(Data excerpts begins)

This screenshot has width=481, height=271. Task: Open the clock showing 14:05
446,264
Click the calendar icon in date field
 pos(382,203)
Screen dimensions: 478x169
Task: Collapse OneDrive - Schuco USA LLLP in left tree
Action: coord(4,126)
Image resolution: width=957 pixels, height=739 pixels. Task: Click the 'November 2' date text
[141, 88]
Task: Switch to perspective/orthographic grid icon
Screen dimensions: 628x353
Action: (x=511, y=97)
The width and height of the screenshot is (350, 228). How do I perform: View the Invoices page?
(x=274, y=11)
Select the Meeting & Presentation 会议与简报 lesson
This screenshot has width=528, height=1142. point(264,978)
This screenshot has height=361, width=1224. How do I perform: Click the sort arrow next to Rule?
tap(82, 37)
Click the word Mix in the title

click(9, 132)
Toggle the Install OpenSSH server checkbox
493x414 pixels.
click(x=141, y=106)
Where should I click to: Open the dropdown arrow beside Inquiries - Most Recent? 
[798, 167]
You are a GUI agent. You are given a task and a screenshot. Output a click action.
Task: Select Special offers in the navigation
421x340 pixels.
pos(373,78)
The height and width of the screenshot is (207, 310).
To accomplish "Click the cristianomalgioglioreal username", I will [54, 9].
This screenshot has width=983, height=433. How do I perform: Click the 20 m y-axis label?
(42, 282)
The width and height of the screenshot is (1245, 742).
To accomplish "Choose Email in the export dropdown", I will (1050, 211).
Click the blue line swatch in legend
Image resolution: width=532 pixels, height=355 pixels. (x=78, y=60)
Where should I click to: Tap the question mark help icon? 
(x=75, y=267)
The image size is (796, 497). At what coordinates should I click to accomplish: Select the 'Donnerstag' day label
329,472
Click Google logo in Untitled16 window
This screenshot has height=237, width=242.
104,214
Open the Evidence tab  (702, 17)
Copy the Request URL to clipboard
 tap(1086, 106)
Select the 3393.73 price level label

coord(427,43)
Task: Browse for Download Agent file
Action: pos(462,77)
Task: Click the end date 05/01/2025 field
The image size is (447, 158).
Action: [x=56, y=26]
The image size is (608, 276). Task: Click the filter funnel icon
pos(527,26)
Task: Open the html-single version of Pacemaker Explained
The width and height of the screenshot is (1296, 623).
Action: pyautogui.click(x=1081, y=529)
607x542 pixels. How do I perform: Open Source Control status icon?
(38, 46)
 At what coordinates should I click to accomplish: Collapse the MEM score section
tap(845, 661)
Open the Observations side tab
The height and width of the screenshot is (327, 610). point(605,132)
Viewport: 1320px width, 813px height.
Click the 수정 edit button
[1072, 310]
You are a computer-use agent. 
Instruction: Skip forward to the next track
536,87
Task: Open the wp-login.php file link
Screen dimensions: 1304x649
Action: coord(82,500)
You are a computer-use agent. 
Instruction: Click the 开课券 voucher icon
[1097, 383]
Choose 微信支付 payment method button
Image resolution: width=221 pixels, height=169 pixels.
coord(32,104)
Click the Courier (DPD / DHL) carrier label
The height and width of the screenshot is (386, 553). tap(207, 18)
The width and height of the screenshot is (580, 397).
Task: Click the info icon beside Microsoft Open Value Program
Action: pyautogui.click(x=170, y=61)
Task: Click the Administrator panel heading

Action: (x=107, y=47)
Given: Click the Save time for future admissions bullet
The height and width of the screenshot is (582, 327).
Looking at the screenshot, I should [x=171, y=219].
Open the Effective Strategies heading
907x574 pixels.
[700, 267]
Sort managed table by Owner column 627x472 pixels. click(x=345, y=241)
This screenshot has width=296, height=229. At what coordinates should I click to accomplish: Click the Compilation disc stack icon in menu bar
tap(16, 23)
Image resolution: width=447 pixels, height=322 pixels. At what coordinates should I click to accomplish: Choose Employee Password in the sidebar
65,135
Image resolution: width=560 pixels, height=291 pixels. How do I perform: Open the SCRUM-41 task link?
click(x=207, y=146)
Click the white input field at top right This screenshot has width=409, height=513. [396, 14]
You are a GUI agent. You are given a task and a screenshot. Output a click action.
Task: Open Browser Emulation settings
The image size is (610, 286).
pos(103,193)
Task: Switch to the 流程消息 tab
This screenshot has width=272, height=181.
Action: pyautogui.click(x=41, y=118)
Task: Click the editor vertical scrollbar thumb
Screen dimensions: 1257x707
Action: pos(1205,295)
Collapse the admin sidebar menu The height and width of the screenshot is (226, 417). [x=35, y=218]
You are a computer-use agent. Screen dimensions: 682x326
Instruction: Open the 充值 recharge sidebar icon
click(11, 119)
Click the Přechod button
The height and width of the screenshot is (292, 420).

(Data excerpts ends)

### Work instruction
Give the entries again in full, exactly as they were written above.

### Problem solution
This screenshot has width=481, height=271. Task: Open the clock showing 14:05
446,264
Click the calendar icon in date field
 pos(382,203)
Screen dimensions: 478x169
Task: Collapse OneDrive - Schuco USA LLLP in left tree
Action: coord(4,126)
Image resolution: width=957 pixels, height=739 pixels. Task: Click the 'November 2' date text
[141, 88]
Task: Switch to perspective/orthographic grid icon
Screen dimensions: 628x353
Action: (x=511, y=97)
The width and height of the screenshot is (350, 228). How do I perform: View the Invoices page?
(x=274, y=11)
Select the Meeting & Presentation 会议与简报 lesson
This screenshot has width=528, height=1142. point(264,978)
This screenshot has height=361, width=1224. How do I perform: Click the sort arrow next to Rule?
tap(82, 37)
Click the word Mix in the title

click(9, 132)
Toggle the Install OpenSSH server checkbox
493x414 pixels.
click(x=141, y=106)
Where should I click to: Open the dropdown arrow beside Inquiries - Most Recent? 
[798, 167]
You are a GUI agent. You are given a task and a screenshot. Output a click action.
Task: Select Special offers in the navigation
421x340 pixels.
pos(373,78)
The height and width of the screenshot is (207, 310).
To accomplish "Click the cristianomalgioglioreal username", I will [54, 9].
This screenshot has width=983, height=433. How do I perform: Click the 20 m y-axis label?
(42, 282)
The width and height of the screenshot is (1245, 742).
To accomplish "Choose Email in the export dropdown", I will (1050, 211).
Click the blue line swatch in legend
Image resolution: width=532 pixels, height=355 pixels. (x=78, y=60)
Where should I click to: Tap the question mark help icon? 
(x=75, y=267)
The image size is (796, 497). At what coordinates should I click to accomplish: Select the 'Donnerstag' day label
329,472
Click Google logo in Untitled16 window
This screenshot has height=237, width=242.
104,214
Open the Evidence tab  (702, 17)
Copy the Request URL to clipboard
 tap(1086, 106)
Select the 3393.73 price level label

coord(427,43)
Task: Browse for Download Agent file
Action: pos(462,77)
Task: Click the end date 05/01/2025 field
The image size is (447, 158).
Action: [x=56, y=26]
The image size is (608, 276). Task: Click the filter funnel icon
pos(527,26)
Task: Open the html-single version of Pacemaker Explained
The width and height of the screenshot is (1296, 623).
Action: pyautogui.click(x=1081, y=529)
607x542 pixels. How do I perform: Open Source Control status icon?
(38, 46)
 At what coordinates should I click to accomplish: Collapse the MEM score section
tap(845, 661)
Open the Observations side tab
The height and width of the screenshot is (327, 610). point(605,132)
Viewport: 1320px width, 813px height.
Click the 수정 edit button
[1072, 310]
You are a computer-use agent. 
Instruction: Skip forward to the next track
536,87
Task: Open the wp-login.php file link
Screen dimensions: 1304x649
Action: coord(82,500)
You are a computer-use agent. 
Instruction: Click the 开课券 voucher icon
[1097, 383]
Choose 微信支付 payment method button
Image resolution: width=221 pixels, height=169 pixels.
coord(32,104)
Click the Courier (DPD / DHL) carrier label
The height and width of the screenshot is (386, 553). tap(207, 18)
The width and height of the screenshot is (580, 397).
Task: Click the info icon beside Microsoft Open Value Program
Action: pyautogui.click(x=170, y=61)
Task: Click the Administrator panel heading

Action: (x=107, y=47)
Given: Click the Save time for future admissions bullet
The height and width of the screenshot is (582, 327).
Looking at the screenshot, I should [x=171, y=219].
Open the Effective Strategies heading
907x574 pixels.
[700, 267]
Sort managed table by Owner column 627x472 pixels. click(x=345, y=241)
This screenshot has width=296, height=229. At what coordinates should I click to accomplish: Click the Compilation disc stack icon in menu bar
tap(16, 23)
Image resolution: width=447 pixels, height=322 pixels. At what coordinates should I click to accomplish: Choose Employee Password in the sidebar
65,135
Image resolution: width=560 pixels, height=291 pixels. How do I perform: Open the SCRUM-41 task link?
click(x=207, y=146)
Click the white input field at top right This screenshot has width=409, height=513. [396, 14]
You are a GUI agent. You are given a task and a screenshot. Output a click action.
Task: Open Browser Emulation settings
The image size is (610, 286).
pos(103,193)
Task: Switch to the 流程消息 tab
This screenshot has width=272, height=181.
Action: pyautogui.click(x=41, y=118)
Task: Click the editor vertical scrollbar thumb
Screen dimensions: 1257x707
Action: pos(1205,295)
Collapse the admin sidebar menu The height and width of the screenshot is (226, 417). [x=35, y=218]
You are a computer-use agent. Screen dimensions: 682x326
Instruction: Open the 充值 recharge sidebar icon
click(11, 119)
Click the Přechod button
The height and width of the screenshot is (292, 420).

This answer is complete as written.